*** EXTRACTED INFORMATION Section Begins ***
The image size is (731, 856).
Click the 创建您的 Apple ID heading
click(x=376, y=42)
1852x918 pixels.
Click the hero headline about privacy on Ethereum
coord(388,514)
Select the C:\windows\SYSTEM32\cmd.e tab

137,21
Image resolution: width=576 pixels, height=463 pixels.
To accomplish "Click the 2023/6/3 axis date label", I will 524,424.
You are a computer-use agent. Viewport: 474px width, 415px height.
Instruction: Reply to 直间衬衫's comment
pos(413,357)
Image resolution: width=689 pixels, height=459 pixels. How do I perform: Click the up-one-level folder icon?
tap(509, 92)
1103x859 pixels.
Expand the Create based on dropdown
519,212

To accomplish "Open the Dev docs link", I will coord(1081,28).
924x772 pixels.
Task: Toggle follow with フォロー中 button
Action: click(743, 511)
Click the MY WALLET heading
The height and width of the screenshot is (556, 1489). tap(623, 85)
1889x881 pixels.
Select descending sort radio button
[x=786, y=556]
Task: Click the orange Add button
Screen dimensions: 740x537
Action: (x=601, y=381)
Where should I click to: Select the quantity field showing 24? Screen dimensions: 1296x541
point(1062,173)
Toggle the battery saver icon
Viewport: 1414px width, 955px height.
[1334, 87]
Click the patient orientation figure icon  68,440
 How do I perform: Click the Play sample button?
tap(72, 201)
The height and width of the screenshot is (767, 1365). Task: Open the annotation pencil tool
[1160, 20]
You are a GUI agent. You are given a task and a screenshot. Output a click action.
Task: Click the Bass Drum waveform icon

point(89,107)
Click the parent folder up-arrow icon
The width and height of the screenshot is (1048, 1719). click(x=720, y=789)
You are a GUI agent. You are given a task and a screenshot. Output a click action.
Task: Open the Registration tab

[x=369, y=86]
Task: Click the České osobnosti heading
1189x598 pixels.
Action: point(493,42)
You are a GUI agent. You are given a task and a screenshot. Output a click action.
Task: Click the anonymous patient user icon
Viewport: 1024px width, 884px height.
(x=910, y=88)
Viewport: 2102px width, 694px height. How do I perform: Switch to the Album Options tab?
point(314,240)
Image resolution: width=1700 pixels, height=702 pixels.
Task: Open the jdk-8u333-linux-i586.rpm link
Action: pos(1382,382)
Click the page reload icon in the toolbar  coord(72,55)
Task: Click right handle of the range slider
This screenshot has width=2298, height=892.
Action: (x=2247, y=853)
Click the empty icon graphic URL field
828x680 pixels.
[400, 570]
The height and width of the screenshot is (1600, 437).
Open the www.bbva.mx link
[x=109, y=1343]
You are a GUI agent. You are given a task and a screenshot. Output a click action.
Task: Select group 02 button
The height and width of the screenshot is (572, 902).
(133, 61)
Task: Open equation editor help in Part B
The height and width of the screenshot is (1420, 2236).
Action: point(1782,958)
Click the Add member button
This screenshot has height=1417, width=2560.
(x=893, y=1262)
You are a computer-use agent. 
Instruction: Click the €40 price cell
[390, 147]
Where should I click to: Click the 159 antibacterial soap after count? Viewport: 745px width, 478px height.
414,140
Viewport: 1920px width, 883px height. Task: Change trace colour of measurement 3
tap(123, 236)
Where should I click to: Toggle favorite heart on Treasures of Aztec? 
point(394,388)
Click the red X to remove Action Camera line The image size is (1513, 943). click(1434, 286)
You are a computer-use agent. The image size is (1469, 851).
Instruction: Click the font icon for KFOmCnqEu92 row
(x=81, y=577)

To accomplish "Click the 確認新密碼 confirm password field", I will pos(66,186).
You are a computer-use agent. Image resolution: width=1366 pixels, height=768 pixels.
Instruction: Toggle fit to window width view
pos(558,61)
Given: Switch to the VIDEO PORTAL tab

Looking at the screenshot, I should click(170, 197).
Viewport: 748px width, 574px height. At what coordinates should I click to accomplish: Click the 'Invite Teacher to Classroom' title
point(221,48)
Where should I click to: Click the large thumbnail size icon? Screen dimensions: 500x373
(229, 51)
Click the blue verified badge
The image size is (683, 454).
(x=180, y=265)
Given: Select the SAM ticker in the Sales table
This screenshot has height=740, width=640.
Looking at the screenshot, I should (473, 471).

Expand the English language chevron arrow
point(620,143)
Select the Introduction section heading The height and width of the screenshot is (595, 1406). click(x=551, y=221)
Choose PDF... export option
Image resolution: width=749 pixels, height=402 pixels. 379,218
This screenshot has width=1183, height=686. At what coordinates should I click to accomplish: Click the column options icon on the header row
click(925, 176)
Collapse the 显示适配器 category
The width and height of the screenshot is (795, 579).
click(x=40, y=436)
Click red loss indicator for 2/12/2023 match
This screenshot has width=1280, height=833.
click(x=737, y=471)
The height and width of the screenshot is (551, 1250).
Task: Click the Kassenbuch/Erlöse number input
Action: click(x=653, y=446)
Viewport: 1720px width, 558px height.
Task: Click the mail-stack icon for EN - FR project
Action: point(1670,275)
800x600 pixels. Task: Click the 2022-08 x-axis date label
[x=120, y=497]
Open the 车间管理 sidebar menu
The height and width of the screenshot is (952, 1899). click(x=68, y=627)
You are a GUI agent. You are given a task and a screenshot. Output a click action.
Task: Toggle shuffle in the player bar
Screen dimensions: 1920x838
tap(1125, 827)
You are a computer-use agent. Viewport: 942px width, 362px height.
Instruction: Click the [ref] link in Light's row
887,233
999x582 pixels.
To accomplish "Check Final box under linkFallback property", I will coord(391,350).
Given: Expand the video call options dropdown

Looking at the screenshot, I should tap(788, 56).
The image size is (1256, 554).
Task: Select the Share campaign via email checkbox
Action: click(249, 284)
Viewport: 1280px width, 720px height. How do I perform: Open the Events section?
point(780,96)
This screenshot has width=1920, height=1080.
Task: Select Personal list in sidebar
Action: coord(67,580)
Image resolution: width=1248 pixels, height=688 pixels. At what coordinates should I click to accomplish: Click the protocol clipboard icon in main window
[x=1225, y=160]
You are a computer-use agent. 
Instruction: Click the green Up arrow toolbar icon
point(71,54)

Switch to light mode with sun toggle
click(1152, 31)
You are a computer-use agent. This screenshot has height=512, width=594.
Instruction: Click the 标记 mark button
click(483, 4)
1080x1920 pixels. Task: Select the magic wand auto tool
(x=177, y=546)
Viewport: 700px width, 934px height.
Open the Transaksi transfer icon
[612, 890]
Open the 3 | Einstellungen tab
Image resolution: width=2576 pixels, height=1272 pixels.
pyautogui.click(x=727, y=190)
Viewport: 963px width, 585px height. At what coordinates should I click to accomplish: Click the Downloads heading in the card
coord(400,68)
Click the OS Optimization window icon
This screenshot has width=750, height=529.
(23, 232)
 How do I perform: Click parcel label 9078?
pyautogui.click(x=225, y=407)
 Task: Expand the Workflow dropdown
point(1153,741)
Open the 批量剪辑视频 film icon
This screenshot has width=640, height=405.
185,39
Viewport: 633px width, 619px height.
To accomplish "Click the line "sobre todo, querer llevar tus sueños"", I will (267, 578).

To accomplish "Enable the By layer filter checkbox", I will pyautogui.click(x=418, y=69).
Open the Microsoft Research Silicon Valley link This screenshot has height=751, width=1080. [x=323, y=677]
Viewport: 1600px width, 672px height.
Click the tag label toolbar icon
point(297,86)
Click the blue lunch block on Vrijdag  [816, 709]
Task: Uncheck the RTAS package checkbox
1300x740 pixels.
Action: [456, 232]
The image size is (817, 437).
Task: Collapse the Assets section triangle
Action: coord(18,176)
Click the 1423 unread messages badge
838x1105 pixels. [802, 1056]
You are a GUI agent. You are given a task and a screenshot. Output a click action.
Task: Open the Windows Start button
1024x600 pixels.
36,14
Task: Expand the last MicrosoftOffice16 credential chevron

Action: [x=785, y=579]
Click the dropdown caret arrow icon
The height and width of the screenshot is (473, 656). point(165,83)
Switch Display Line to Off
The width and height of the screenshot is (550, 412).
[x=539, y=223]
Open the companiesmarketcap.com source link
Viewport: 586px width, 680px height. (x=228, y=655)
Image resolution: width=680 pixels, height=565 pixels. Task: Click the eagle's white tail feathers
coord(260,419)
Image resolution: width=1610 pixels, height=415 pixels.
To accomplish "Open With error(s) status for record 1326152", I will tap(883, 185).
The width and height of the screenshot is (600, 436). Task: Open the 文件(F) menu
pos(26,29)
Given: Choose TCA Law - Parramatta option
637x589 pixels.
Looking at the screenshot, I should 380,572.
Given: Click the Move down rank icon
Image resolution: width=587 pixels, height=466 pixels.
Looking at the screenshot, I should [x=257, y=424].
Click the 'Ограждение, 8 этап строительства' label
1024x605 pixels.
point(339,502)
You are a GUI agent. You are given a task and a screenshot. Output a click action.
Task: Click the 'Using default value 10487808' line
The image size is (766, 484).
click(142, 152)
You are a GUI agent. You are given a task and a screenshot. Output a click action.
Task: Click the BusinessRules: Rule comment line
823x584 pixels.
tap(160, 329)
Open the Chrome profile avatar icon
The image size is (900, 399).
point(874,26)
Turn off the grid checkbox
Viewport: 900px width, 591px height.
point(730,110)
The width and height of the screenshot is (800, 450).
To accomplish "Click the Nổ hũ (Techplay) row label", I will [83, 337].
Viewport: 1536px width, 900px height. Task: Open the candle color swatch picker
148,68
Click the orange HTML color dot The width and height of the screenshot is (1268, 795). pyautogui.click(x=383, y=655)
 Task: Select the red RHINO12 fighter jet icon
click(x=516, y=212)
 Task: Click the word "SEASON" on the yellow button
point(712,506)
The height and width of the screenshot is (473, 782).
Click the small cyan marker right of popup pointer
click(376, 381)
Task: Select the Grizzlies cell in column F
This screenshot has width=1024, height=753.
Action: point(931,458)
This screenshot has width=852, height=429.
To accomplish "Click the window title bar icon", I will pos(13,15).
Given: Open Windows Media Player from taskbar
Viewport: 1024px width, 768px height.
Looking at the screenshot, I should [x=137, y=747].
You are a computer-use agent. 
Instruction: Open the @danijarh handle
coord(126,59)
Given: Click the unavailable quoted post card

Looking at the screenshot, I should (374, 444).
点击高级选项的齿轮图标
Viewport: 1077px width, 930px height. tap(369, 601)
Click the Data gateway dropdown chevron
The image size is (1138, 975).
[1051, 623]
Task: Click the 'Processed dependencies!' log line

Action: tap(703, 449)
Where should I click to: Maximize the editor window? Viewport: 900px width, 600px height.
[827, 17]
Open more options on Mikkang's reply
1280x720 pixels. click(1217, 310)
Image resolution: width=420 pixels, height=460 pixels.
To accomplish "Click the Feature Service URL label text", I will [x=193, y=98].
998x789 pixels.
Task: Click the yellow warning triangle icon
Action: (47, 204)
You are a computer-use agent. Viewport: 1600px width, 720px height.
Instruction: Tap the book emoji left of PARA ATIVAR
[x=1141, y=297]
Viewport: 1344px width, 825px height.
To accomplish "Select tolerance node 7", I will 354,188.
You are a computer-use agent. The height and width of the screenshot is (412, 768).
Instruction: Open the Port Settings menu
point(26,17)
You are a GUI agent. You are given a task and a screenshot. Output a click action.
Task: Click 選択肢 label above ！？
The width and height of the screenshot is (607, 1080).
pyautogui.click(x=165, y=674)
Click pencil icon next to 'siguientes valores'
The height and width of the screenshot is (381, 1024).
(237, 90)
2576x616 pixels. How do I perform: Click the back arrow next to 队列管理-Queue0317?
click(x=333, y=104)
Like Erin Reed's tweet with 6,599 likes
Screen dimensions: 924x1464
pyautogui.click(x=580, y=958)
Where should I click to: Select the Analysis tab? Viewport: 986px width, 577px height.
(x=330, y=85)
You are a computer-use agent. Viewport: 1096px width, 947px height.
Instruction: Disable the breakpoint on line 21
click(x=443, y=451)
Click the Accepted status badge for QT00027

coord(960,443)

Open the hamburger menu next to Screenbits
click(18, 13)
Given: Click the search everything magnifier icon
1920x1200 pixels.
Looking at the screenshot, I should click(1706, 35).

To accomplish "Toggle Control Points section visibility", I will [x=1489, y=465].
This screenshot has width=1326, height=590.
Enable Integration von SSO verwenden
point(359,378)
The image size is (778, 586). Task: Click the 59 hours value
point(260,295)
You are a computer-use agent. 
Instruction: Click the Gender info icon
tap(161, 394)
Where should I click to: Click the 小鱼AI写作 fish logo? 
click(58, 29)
*** EXTRACTED INFORMATION Section Ends ***
WHAT YOU ARE ASKED TO DO: What is needed is every line of the records above that contains the word "patient".

ANSWER SPACE:
Click the patient orientation figure icon  68,440
Task: Click the anonymous patient user icon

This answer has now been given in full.